Jika hukum yang dibuat tidak sesuai dengan kebutuhan masyarakat, maka bukan tidak mungkin, ujar Sodiki, akan memunculkan mental apatis, kurang bertanggungjawab, dan masa bodoh di kalangan masyarakat.
Seharusnya, ujar dia, proses pembentukan UU dibarengi dengan proses politik yang anggun. “Harus ada kesejajaran politik yang dibangun dengan proses legislasi yang jelas,” tegasnya. ”Intinya, politik apapun harus mengabdi pada masyarakat.”
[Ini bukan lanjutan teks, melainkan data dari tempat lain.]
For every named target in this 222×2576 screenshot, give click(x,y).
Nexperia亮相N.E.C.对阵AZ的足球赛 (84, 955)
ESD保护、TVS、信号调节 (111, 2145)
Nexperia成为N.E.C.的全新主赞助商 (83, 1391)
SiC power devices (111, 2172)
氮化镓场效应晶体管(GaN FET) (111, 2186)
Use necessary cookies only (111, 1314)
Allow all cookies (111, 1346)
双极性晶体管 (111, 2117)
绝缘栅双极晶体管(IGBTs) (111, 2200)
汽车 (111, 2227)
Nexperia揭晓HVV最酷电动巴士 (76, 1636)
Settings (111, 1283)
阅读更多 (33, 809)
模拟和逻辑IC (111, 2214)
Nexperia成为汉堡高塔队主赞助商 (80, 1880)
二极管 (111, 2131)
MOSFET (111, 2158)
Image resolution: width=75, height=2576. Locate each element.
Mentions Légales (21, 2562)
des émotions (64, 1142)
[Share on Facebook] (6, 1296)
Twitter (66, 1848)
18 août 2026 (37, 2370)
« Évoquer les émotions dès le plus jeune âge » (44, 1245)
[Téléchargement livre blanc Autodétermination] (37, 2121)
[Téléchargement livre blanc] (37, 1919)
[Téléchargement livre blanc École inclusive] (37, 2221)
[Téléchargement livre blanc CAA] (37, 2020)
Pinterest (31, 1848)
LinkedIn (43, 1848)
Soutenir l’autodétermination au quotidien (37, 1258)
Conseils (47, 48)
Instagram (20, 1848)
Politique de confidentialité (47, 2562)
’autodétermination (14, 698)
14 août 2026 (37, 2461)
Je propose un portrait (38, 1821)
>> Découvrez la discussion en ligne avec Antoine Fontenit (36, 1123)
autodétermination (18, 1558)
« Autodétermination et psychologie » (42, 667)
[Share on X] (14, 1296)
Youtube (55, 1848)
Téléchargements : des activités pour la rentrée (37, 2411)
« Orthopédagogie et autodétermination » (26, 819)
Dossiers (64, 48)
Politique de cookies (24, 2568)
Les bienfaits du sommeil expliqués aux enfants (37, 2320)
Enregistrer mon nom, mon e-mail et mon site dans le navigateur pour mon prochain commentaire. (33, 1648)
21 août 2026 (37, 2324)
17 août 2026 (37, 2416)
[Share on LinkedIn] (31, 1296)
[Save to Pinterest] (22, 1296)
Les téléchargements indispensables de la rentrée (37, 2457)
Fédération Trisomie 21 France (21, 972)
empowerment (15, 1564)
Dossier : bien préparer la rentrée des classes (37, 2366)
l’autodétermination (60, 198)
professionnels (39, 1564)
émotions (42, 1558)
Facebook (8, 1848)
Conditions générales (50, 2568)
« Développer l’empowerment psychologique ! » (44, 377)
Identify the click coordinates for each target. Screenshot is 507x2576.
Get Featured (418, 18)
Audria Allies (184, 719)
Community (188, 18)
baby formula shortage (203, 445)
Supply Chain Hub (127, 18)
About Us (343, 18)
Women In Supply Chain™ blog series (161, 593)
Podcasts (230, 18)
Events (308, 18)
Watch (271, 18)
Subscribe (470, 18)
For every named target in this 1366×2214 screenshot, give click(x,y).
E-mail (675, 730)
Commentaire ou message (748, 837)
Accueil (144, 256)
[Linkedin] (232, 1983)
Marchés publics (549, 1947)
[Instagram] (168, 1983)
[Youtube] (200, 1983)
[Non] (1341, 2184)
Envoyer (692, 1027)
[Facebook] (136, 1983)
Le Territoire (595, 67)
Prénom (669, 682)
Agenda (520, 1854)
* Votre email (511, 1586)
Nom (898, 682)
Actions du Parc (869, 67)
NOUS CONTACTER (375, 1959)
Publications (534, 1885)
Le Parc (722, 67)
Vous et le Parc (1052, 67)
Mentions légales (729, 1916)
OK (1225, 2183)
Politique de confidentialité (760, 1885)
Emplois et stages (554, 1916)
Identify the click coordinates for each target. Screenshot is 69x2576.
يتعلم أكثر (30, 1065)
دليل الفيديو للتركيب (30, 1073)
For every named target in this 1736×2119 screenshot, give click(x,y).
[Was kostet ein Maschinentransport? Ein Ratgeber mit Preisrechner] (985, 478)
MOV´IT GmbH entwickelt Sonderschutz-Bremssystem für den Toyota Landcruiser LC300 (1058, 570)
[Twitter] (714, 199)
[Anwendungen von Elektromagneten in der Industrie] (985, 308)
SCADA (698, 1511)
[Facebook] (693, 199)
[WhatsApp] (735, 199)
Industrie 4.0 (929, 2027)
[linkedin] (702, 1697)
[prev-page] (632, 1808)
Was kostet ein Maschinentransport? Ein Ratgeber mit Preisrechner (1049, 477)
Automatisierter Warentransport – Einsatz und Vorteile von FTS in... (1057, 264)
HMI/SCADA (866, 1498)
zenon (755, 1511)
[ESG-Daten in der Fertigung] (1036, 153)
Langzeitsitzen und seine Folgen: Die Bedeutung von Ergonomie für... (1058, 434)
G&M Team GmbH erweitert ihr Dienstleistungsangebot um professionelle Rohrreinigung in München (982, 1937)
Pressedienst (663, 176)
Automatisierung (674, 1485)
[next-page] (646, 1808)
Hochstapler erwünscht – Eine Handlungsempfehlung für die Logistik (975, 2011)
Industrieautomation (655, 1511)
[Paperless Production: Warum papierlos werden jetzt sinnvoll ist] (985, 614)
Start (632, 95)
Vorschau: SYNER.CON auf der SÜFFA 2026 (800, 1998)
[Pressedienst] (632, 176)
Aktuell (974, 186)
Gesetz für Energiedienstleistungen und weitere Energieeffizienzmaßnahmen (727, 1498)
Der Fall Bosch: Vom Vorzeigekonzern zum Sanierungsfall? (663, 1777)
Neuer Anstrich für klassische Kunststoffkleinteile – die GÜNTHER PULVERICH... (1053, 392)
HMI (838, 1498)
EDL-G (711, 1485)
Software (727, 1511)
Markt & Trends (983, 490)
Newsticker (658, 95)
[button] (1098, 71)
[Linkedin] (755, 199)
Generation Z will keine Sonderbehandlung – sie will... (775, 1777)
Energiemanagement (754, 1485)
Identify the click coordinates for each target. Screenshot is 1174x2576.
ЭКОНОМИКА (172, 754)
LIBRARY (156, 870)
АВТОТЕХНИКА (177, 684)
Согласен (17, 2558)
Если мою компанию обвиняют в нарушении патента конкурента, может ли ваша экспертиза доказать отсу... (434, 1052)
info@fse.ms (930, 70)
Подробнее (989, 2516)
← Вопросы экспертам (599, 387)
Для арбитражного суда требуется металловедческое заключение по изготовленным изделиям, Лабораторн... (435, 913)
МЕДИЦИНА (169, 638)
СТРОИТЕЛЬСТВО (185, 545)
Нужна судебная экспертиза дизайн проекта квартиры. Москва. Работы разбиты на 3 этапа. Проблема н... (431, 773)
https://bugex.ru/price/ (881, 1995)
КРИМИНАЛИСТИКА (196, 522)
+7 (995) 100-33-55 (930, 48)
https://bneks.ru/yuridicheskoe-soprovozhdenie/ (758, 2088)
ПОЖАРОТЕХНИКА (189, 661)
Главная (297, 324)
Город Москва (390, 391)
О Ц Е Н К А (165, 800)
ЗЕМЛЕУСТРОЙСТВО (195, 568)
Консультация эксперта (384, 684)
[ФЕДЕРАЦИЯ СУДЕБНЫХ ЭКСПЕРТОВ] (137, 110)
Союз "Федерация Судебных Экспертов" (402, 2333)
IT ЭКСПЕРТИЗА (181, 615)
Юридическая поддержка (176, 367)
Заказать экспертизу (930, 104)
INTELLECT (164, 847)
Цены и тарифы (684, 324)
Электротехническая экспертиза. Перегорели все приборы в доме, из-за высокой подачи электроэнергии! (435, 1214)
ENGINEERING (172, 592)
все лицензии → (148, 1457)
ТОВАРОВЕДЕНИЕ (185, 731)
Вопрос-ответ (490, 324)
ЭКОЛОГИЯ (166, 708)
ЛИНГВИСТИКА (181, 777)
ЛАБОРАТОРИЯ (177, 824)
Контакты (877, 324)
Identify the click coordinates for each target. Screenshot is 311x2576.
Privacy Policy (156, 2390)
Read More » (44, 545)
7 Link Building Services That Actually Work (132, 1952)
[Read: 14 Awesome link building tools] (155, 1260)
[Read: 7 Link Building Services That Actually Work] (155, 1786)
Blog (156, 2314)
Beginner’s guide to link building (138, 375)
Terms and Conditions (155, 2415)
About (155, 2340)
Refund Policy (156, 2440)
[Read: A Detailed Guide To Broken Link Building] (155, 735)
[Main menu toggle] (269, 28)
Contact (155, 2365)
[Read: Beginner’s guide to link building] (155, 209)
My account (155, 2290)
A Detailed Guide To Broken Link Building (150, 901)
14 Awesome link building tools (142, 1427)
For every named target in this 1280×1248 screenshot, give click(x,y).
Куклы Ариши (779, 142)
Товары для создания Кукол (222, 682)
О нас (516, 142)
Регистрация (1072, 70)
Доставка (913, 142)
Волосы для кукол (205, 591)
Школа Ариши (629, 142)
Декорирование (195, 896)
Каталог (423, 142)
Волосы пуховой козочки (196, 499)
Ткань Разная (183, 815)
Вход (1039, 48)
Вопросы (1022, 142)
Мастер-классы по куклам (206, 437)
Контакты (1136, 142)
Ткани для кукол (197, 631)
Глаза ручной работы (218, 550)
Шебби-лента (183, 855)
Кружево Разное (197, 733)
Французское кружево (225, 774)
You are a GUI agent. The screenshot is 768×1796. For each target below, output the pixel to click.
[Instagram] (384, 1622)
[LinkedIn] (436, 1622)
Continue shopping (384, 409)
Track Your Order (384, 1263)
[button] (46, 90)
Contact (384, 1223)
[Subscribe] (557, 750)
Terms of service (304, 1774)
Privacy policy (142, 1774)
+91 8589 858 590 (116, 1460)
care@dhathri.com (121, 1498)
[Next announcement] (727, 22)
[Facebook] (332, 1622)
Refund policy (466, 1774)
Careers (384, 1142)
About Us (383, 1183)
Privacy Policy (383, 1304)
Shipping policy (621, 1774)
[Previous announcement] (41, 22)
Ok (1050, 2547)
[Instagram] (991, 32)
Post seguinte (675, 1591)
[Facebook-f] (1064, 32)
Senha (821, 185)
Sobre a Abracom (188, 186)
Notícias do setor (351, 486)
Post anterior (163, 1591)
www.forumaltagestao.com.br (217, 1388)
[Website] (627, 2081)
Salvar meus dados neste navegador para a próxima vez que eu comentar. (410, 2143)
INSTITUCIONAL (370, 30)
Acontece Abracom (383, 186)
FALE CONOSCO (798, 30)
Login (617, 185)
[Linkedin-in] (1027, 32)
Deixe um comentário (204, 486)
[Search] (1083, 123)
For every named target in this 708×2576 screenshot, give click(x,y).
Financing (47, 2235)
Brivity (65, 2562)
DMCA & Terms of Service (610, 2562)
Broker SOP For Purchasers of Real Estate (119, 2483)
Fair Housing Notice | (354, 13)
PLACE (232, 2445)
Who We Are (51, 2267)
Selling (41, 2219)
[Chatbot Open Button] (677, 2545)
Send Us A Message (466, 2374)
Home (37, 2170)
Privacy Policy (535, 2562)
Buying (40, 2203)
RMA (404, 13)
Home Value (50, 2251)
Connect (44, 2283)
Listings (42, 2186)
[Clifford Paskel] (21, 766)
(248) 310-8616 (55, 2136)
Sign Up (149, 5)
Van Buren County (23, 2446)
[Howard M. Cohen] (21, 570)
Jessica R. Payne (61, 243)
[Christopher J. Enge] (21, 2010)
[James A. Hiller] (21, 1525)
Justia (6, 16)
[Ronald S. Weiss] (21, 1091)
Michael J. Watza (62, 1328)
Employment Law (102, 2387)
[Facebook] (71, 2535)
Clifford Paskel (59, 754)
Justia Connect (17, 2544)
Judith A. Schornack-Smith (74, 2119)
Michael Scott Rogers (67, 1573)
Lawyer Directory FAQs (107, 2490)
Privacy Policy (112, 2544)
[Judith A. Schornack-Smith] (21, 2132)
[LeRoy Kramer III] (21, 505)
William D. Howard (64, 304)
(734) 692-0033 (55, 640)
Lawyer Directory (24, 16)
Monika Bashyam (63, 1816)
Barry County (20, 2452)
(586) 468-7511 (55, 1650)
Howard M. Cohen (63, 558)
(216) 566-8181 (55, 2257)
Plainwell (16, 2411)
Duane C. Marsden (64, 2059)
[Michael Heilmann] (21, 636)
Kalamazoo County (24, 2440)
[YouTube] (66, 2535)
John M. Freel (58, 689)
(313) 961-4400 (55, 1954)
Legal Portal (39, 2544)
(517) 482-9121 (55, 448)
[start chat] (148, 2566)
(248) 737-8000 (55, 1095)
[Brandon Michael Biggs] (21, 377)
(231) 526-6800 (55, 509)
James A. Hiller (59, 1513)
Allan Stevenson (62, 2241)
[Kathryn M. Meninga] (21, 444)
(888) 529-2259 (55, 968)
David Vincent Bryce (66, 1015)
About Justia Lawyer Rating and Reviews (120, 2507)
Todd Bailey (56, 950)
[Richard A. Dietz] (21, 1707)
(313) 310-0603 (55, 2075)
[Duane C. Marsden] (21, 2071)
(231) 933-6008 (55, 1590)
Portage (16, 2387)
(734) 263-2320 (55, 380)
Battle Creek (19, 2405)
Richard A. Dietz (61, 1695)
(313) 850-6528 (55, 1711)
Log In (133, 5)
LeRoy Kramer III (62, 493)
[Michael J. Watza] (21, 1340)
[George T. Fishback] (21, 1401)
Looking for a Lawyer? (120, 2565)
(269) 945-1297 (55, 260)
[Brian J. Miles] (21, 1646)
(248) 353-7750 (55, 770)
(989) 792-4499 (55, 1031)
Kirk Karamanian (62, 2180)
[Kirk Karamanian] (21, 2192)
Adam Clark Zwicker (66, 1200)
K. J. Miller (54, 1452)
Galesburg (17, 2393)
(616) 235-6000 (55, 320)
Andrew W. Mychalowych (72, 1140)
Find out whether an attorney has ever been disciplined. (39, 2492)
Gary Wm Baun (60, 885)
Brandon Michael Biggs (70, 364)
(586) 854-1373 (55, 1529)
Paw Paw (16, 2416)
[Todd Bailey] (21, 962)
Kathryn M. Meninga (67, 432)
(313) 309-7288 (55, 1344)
Selain itu, Sodiki juga menegaskan, dalam membentuk UU, harus berorientasi pada nasib generasi yang akan datang, bukan hanya memikirkan keuntungan sesaat dan saat ini saja. Karena, apa yang diputuskan sekarang, tentu akan berdampak kepada generasi selanjutnya. “Justice for the next generation,” pesannya.
Terakhir, Sodiki menekankan, disamping sebuah UU harus memiliki kepastian hukum, UU juga semestinya memiliki fleksibilitas yang bisa menjadi ruang untuk melahirkan rasa keadilan masyarakat. Dan tentunya, sebuah UU harus berdasarkan dan sesuai dengan Pancasila, Undang-Undang Dasar 1945, perkembangan hukum nasional maupun internasional, dan memenuhi rasa keadilan masyarakat.
Pada kesempatan tersebut, hadir memberikan sambutan Ketua Panitia Perancang Undang-Undang I Wayan Sudirta dan Kepala Badan Pembinaan Hukum Nasional Wicipto Setiadi. (Dodi/mh)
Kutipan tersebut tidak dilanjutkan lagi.